___ RECORDS SHOWN ___
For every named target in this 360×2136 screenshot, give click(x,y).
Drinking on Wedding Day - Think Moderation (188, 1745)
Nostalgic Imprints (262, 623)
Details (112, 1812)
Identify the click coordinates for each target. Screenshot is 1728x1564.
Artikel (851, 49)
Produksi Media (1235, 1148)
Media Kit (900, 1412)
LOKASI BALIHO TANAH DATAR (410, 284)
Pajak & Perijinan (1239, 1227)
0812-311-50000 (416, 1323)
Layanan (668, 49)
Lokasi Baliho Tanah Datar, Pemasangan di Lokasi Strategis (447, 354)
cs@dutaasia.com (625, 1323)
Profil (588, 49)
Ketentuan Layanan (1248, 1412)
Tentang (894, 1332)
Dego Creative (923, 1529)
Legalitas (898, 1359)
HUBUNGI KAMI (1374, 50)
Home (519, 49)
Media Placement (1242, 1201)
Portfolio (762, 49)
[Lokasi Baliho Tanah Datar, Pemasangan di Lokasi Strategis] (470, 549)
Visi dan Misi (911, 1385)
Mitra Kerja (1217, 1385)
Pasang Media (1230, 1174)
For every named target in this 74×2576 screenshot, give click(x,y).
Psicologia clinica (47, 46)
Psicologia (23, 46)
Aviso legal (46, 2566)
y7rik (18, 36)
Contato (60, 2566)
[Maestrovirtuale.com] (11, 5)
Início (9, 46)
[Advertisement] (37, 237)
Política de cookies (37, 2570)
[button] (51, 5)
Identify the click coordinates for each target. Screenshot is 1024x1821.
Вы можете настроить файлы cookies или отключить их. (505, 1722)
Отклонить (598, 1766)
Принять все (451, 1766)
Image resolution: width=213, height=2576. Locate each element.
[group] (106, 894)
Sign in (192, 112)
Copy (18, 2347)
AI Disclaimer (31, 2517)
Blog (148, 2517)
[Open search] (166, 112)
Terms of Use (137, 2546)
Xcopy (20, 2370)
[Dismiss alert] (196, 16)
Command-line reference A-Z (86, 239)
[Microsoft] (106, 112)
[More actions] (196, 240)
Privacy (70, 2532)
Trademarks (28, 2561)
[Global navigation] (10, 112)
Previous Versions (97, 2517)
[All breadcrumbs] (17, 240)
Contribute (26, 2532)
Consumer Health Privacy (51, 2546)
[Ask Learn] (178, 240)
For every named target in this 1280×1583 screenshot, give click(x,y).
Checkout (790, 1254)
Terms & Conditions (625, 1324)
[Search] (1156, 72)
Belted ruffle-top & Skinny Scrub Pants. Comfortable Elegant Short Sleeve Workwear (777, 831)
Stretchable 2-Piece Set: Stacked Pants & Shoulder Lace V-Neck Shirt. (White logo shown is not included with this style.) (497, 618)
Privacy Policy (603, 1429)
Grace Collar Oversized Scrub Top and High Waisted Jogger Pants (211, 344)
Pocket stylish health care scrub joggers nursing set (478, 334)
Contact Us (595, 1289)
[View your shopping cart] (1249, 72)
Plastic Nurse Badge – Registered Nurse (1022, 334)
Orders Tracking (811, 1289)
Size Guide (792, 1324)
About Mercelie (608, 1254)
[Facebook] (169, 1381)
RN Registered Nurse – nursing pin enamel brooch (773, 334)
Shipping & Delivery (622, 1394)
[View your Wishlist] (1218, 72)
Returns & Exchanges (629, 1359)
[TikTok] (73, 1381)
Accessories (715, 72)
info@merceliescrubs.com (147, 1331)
___
(WORK ITEM)
Transcribe the records from their first line. Stop after the line with "Layanan (668, 49)", including it.

(SOLVED PROBLEM)
For every named target in this 360×2136 screenshot, give click(x,y).
Drinking on Wedding Day - Think Moderation (188, 1745)
Nostalgic Imprints (262, 623)
Details (112, 1812)
Identify the click coordinates for each target. Screenshot is 1728x1564.
Artikel (851, 49)
Produksi Media (1235, 1148)
Media Kit (900, 1412)
LOKASI BALIHO TANAH DATAR (410, 284)
Pajak & Perijinan (1239, 1227)
0812-311-50000 (416, 1323)
Layanan (668, 49)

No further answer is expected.